• EXCERPTED TEXT
And onto the debate about real time star positions, I never guessed it was that important.



Stars correct, can this be true! Also isnt that what Shock Force is, a 1980s Soviet equipped force vs a 2008 NATO force? It continues though,



I thought he was joking as well, but, this is the answer....



VITAL - meaning the game cant do without it? This is from Mickey D, the guy who shouts down almost every poster who asks if some feature would affect the game? Its Vital to have the stars in the correct position????

As another poster goes on to point out, a scenario designer can put the times in himself. Also, it may be 1630 and according to the stars it may still be daylight, but how many times has it been almost pitch dark beacause of the weather at 1600? Where I live it gets dark at 1500 in the mid winter, but sometimes its dark at 1400..... Id say weather modelling was more VITAL than the stars in the Sky.

And a final from MickeyD about just how accurate CMN will be, when we see it it will obvioulsy blow our minds



While I agree that it may have an accurate star pattern, it isnt exactly super accurate as a simulation. We have things in the game that werent fielded in 2008, T-90, RAF Typhoon, Marine Grenade launcher (just off the top of my head).

I just hope all of the equipment in CMN is exactly as fielded, maybe thats why its taking so long, maybe they are mapping the Trees to make sure they are all there?

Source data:
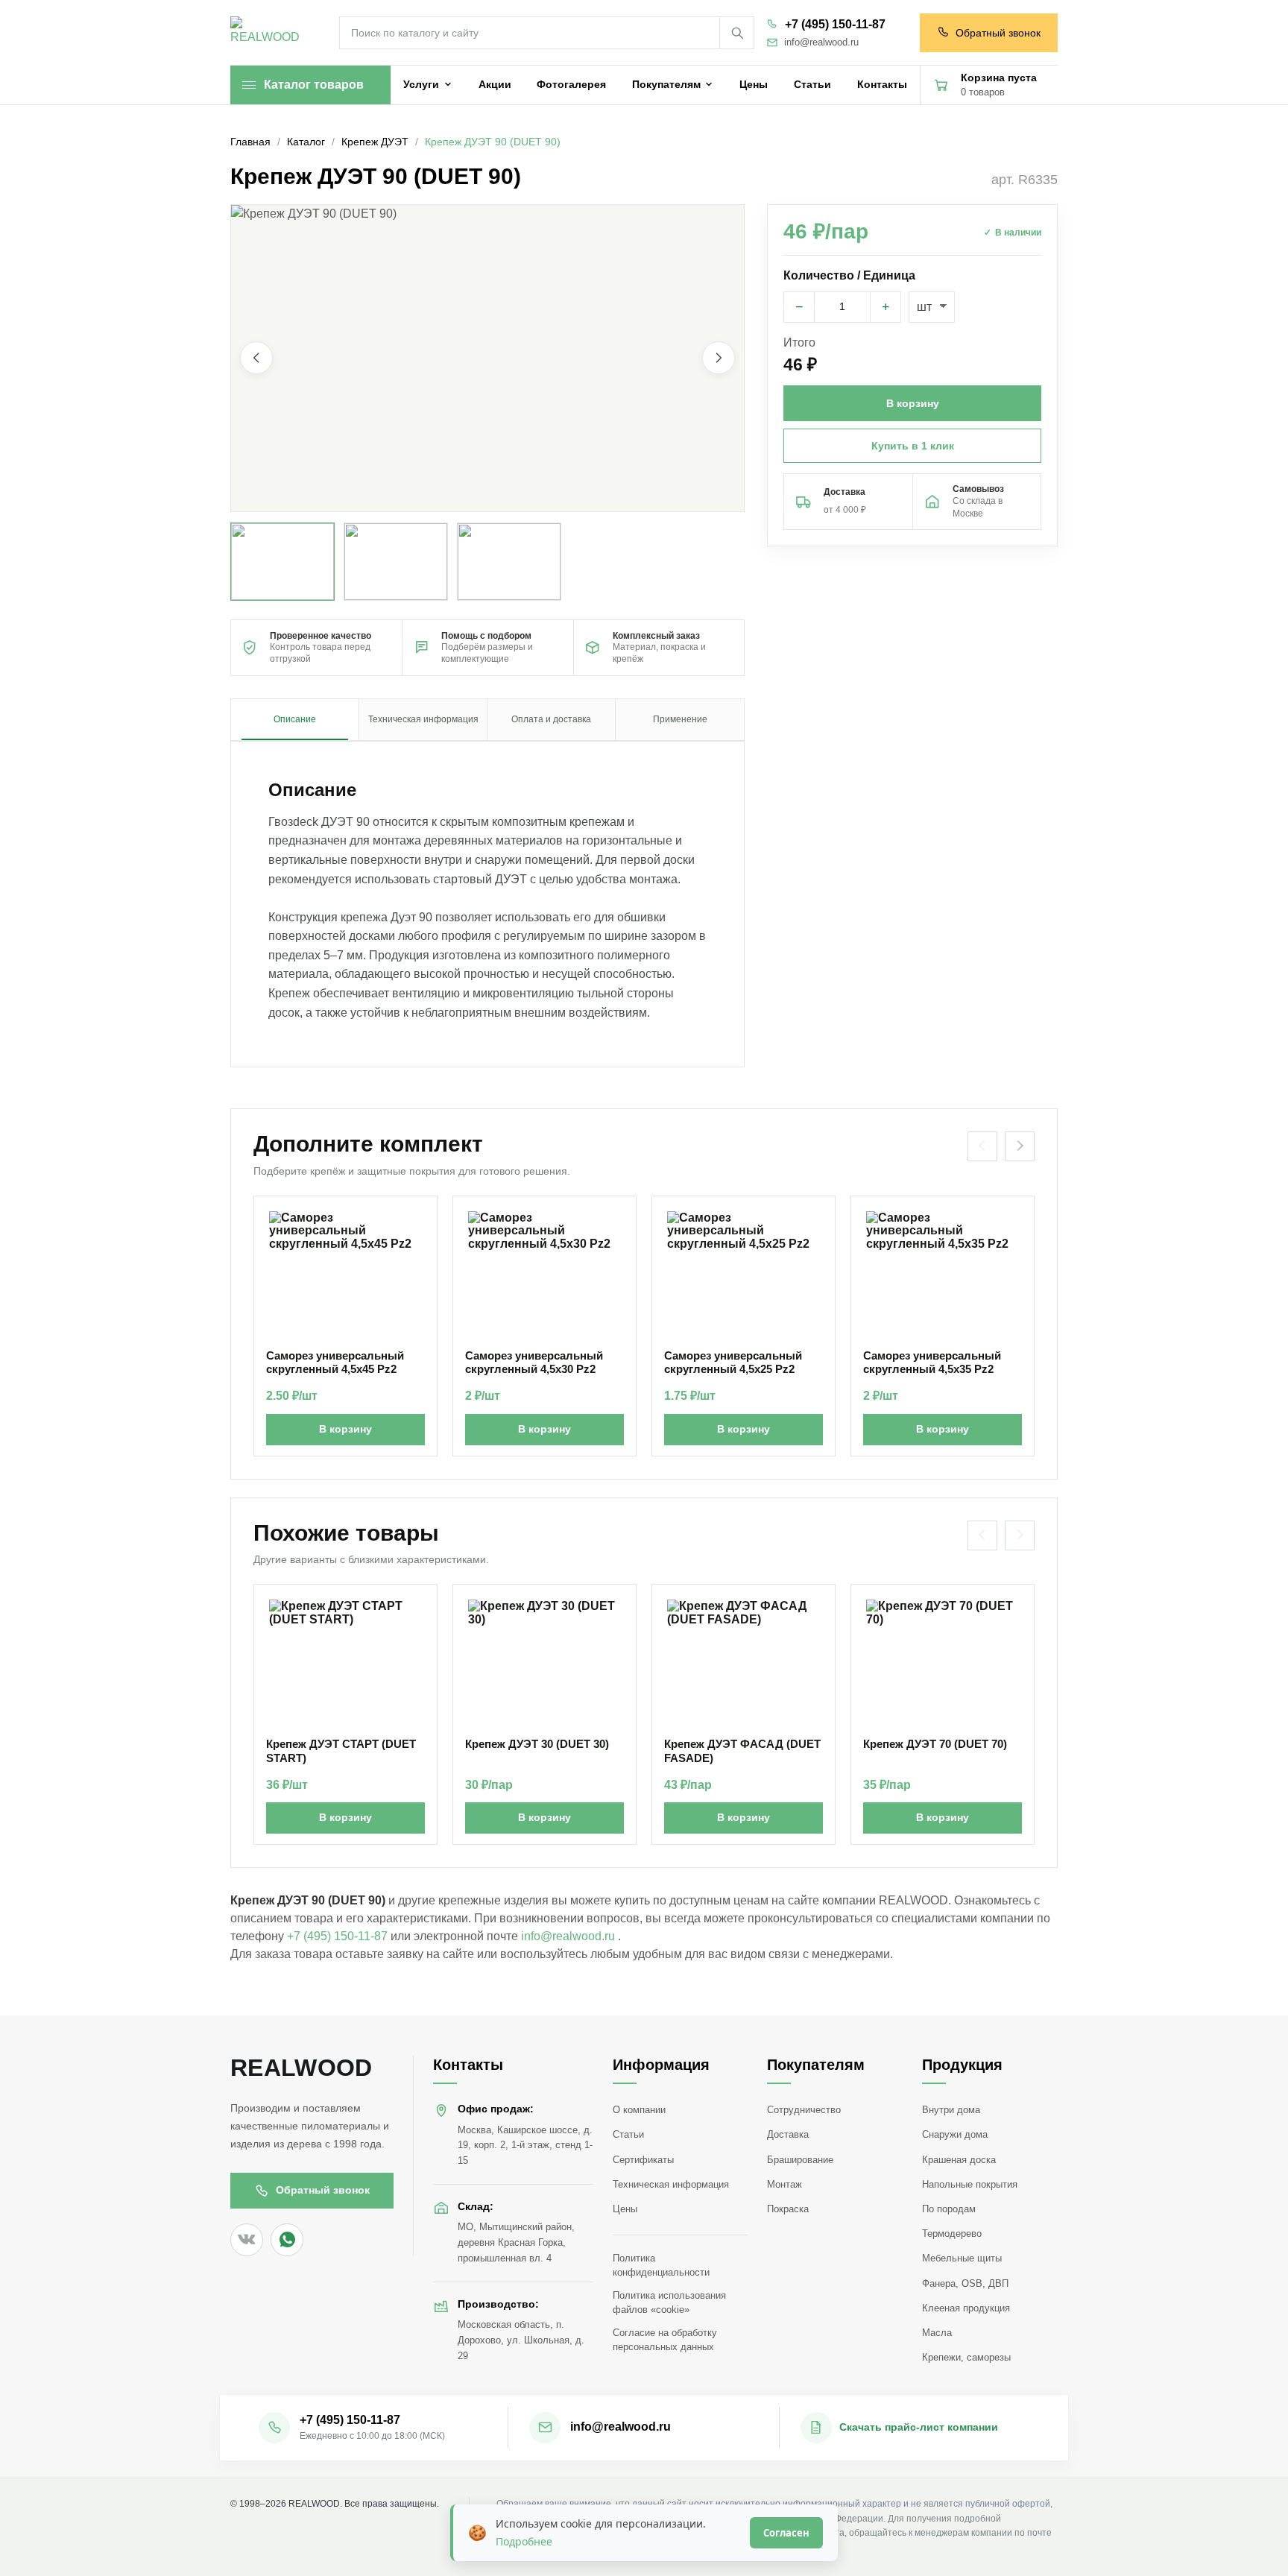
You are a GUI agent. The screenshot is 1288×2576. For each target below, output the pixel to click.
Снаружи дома (955, 2134)
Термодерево (952, 2233)
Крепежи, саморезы (966, 2357)
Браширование (800, 2159)
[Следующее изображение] (718, 358)
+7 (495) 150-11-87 (835, 24)
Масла (937, 2332)
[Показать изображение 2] (396, 562)
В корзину (345, 1429)
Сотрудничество (804, 2109)
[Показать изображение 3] (509, 562)
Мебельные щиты (962, 2258)
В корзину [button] (912, 403)
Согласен (786, 2532)
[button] (487, 358)
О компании (639, 2109)
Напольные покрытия (969, 2184)
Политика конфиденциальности (661, 2265)
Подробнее (524, 2541)
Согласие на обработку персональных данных (665, 2339)
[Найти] (736, 32)
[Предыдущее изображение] (256, 358)
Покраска (788, 2208)
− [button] (799, 307)
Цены (625, 2208)
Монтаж (784, 2184)
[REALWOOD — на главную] (268, 33)
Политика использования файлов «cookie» (669, 2302)
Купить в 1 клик (912, 446)
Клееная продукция (966, 2308)
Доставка (788, 2134)
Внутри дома (951, 2109)
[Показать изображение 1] (282, 562)
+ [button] (886, 307)
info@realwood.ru (821, 42)
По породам (949, 2208)
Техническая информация (671, 2184)
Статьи (628, 2134)
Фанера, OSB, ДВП (965, 2283)
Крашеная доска (959, 2159)
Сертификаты (643, 2159)
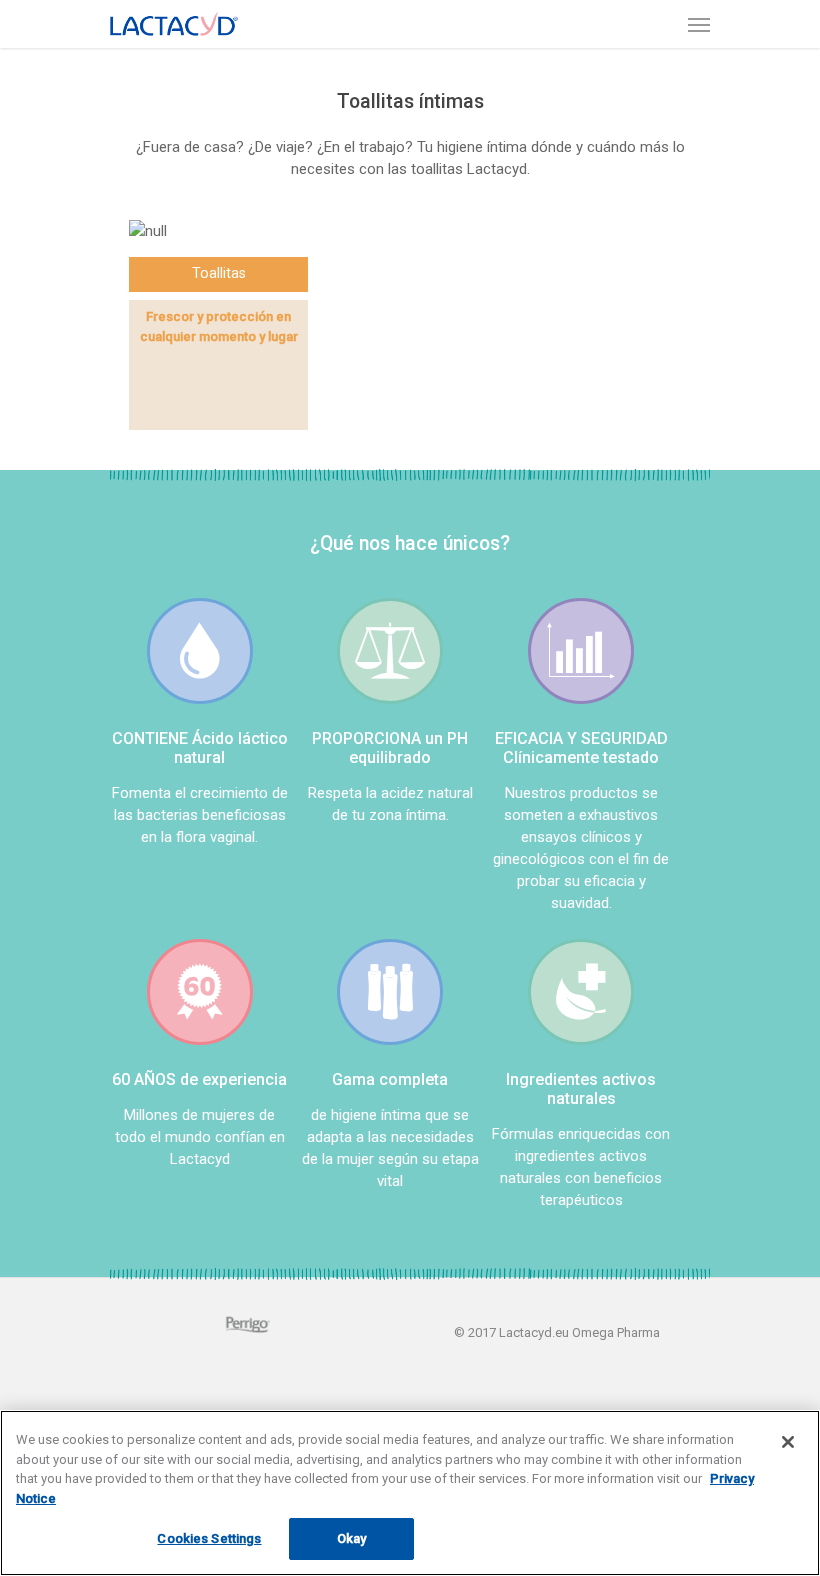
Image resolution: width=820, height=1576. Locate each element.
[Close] (788, 1442)
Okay (352, 1538)
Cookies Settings (209, 1538)
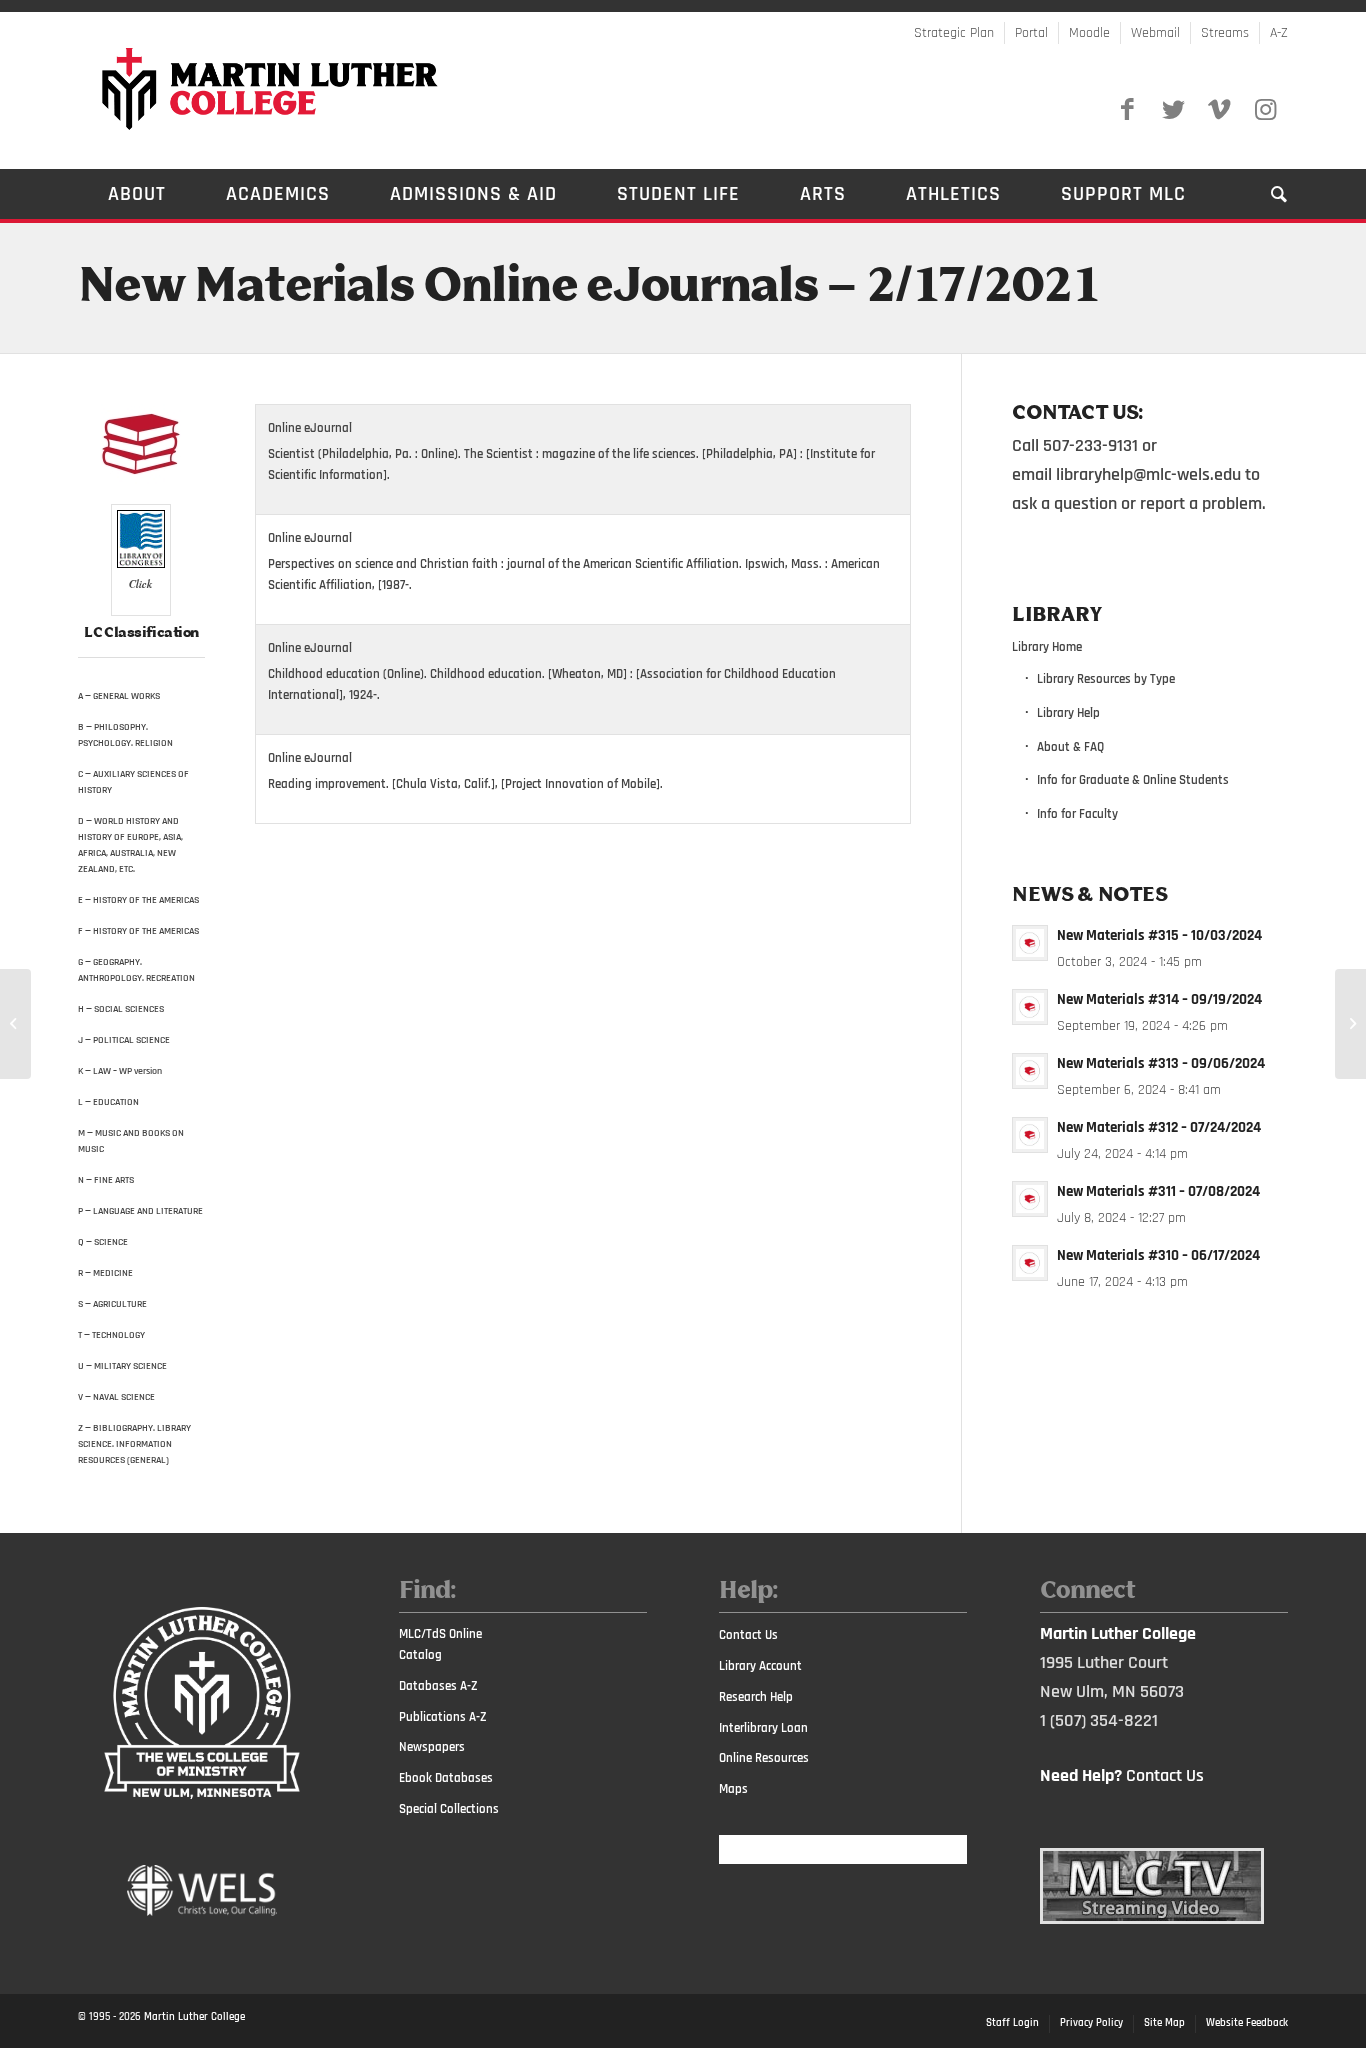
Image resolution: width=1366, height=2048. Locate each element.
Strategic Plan (954, 33)
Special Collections (449, 1809)
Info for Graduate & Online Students (1133, 780)
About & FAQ (1070, 747)
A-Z (1279, 33)
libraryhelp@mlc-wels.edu (1148, 474)
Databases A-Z (438, 1686)
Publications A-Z (443, 1717)
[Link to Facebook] (1127, 110)
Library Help (1068, 713)
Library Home (1047, 647)
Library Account (760, 1666)
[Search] (1264, 194)
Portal (1031, 33)
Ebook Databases (446, 1778)
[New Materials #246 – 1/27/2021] (15, 1024)
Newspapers (432, 1747)
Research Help (756, 1697)
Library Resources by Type (1106, 679)
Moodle (1089, 33)
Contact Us (748, 1635)
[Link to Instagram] (1265, 110)
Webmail (1155, 33)
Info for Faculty (1077, 814)
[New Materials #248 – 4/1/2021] (1350, 1024)
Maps (733, 1789)
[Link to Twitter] (1173, 110)
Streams (1225, 33)
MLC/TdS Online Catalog (440, 1644)
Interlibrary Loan (763, 1728)
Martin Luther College (194, 2017)
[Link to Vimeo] (1219, 110)
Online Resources (764, 1758)
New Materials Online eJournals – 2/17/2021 (589, 288)
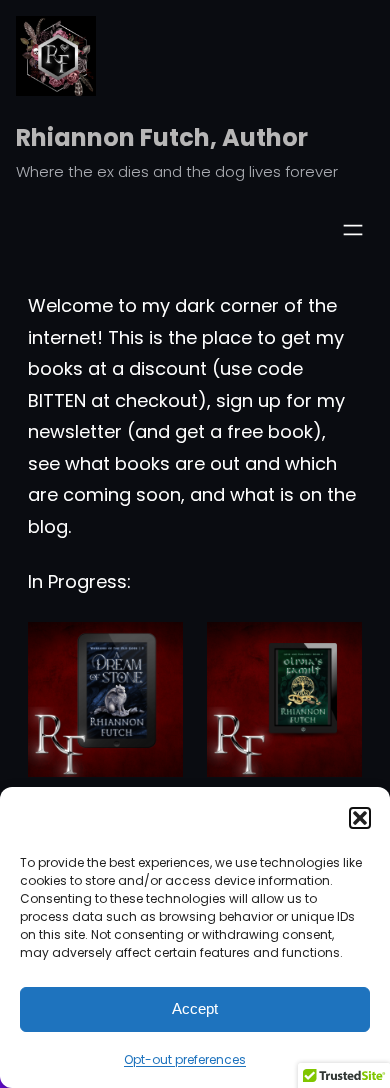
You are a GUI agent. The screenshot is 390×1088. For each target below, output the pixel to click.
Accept (195, 1008)
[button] (360, 818)
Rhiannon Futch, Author (162, 137)
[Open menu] (353, 230)
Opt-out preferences (185, 1059)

• REQUIRED ACTIONS
(1) Which pieces of equipment does the forum post about star positions name as not having been fielded in 2008?
(2) Write a continuation of the forum post about real-time star positions, starting after its final sentence.

• TASK-BY-TASK OUTPUTS
(1) The T-90, the RAF Typhoon and the Marine grenade launcher.

(2)
Simulating night battles in games is not easy apparently. PC does not. CMx1 did a decent job of giving you the feeling of night but allowing you to see what you were doing. I didn't play night battles in CM very often unless forced to in an operation. The short sighting distance made it tough. I tried the original CMSF demo but my aging monitor made it too difficult to see the units in that night battle.

PC:O map maker has lighting settings. You can leave it at default, a generic mid afternoon, clear day, some shadow, good amount of light. Or you can base it on the long/lat that you used to make your map, and plug in the date and time and the program will set the sun position and light. You can adjust that for the weather you are depicting.

How important is sun/star position, lighting and weather in a game? Does it add that much to immersion or do you just want to play a game?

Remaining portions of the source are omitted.